Exercise 1:
In the article on Nicholas Wong, rewrite the paragraph beginning "Wong has published three book-length" as a short bulleted list that keeps its main facts.
Exercise 2:
Reproduce the part of the article on Nicholas Wong starting at "Nicholas Wong Yu" and ending at "of Hong Kong.", word for word.

- Born: Hong Kong
- Occupation: Poet and translator
- Education: City University of Hong Kong (MFA)
- Notable awards: Lambda Literary Award for Gay Poetry (2016)

Website
- nicholasybwong.weebly.com

= Nicholas Wong =

Hong Kong poet and translator

Nicholas Wong Yu Bon (黃裕邦 (Huáng Yùbāng); born 3 February) is a Hong Kong poet and translator. He is the author of Cities of Sameness (2012), Crevasse (2015) and Besiege Me (2021).

== Early life and education ==
Wong was born on 3 February in Hong Kong, where he was also raised. He received a Master of Fine Arts from the City University of Hong Kong.

== Career ==
Wong has published three book-length poetry collections: Cities of Sameness (2012), Crevasse (2015), and Besiege Me (2021). In addition to poetry and translations, Wong founded Writing-Plus, an online creative writing pedagogy platform in Hong Kong. Wong also teaches with the University of Hong Kong Faculty of Education.

Wong's debut poetry collection, Cities of Sameness, was published with Desperanto in 2012. The poems in the collection "challenge ideals, assumptions and narratives about love, sexuality and human life, by urging the reader to observe and confront the politics of sameness and difference, particularly how they intersect in subjective perception and objective material reality". Michael Tsang, writing for Cha, referred to City of Sameness as "a debut not to be missed", noting that the "poems feature meticulous diction, effective line breaks and well balanced stanzas, all embellished with creative explorations of poetic acoustics and aesthetics".

Data for review:
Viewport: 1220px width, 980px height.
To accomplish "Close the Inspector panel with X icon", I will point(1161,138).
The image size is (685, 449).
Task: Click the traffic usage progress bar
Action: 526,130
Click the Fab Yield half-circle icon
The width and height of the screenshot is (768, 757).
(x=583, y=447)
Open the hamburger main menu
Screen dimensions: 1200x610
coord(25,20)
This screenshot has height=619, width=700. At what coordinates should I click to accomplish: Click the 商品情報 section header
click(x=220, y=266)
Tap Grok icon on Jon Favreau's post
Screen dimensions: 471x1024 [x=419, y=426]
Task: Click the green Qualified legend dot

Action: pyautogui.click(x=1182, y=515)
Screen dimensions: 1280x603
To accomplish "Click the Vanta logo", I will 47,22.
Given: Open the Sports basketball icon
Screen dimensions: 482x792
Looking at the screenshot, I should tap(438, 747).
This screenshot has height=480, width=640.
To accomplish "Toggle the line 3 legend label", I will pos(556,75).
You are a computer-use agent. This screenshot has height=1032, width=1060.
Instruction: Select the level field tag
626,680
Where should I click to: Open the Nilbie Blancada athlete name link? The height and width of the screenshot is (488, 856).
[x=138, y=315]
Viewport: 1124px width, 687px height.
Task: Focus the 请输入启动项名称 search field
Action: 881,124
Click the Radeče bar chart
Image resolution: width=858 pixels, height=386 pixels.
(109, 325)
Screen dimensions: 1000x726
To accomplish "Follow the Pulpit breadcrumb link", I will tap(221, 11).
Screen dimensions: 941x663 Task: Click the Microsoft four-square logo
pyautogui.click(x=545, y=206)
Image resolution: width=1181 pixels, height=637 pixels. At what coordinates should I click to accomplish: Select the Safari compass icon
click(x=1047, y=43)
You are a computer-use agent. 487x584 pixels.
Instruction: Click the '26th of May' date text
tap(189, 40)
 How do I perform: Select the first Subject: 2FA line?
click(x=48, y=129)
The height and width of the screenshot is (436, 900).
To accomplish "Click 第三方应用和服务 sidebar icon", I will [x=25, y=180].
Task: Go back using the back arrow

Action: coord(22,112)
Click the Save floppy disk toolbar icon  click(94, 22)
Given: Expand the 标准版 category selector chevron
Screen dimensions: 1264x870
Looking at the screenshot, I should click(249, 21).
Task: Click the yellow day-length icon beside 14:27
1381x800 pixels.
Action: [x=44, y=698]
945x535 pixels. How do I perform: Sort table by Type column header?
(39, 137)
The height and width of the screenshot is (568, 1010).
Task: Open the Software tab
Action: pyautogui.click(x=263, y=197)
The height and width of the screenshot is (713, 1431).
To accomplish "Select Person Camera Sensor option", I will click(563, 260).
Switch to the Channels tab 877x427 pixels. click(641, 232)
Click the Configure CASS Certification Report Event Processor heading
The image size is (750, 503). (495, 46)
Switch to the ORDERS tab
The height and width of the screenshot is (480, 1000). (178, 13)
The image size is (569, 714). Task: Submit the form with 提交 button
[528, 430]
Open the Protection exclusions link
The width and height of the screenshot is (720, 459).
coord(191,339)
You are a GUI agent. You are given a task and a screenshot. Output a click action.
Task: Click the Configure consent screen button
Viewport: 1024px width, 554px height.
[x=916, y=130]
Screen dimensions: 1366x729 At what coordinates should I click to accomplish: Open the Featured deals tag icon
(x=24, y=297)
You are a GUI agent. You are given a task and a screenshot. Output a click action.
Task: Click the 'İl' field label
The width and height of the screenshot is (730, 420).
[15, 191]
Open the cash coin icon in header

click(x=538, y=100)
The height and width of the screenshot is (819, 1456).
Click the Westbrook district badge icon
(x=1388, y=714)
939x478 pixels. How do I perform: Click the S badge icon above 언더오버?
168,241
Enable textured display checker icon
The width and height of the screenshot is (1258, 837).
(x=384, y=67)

Written solution 1:
- Wong has published three book-length poetry collections: Cities of Sameness (2012), Crevasse (2015), and Besiege Me (2021).
- Besides poetry and translation, he founded Writing-Plus, an online creative writing pedagogy platform in Hong Kong.
- He also teaches with the University of Hong Kong Faculty of Education.

Written solution 2:
Nicholas Wong Yu Bon (黃裕邦 (Huáng Yùbāng); born 3 February) is a Hong Kong poet and translator. He is the author of Cities of Sameness (2012), Crevasse (2015) and Besiege Me (2021).

== Early life and education ==
Wong was born on 3 February in Hong Kong, where he was also raised. He received a Master of Fine Arts from the City University of Hong Kong.